WHAT IS EXPECTED: Look for the word "agent" in the entries below, then copy every line that has it.
********************
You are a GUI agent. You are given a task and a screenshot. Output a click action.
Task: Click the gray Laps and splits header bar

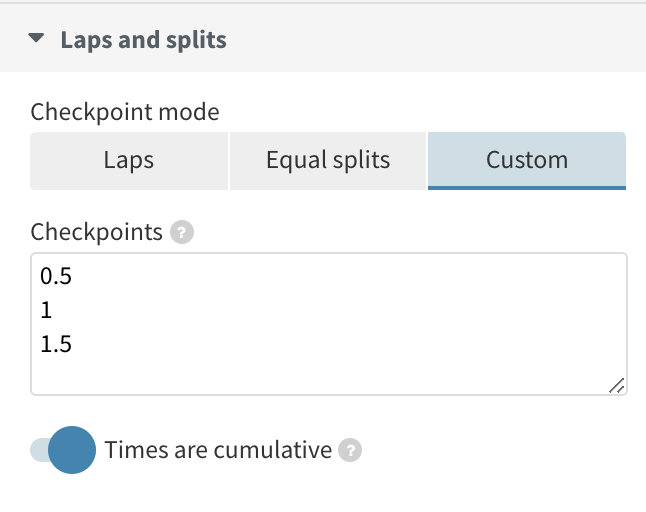tap(323, 38)
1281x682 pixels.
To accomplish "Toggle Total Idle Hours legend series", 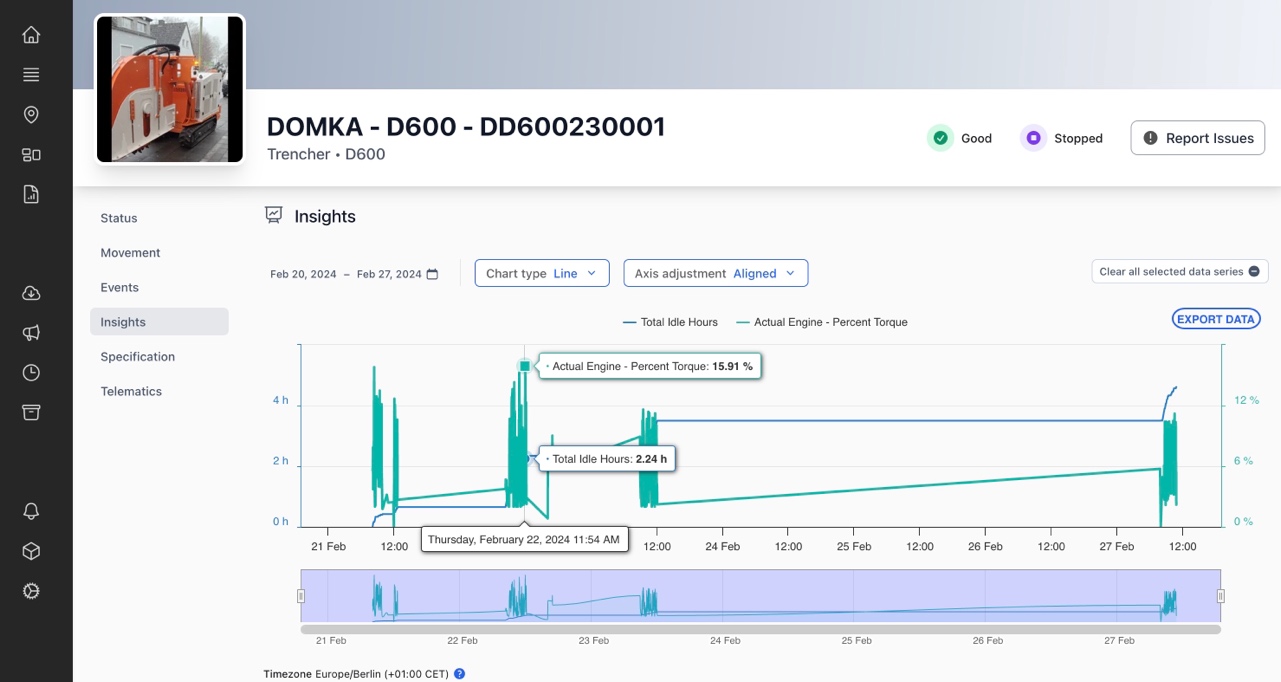I will point(670,322).
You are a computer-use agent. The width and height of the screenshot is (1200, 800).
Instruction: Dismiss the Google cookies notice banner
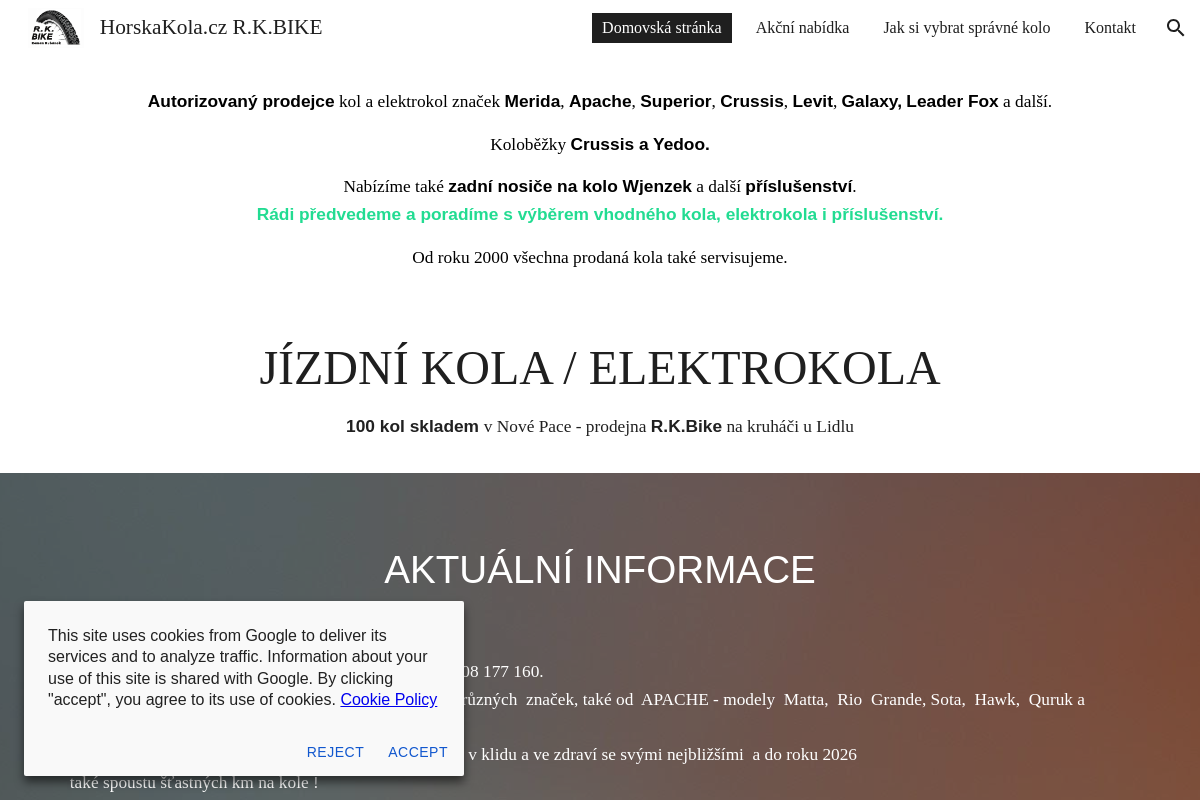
********************
ANSWER AREA:
You are a GUI agent. You are given a task and a screenshot. Output a click action.
You are a computer-use agent. The width and height of the screenshot is (1200, 800).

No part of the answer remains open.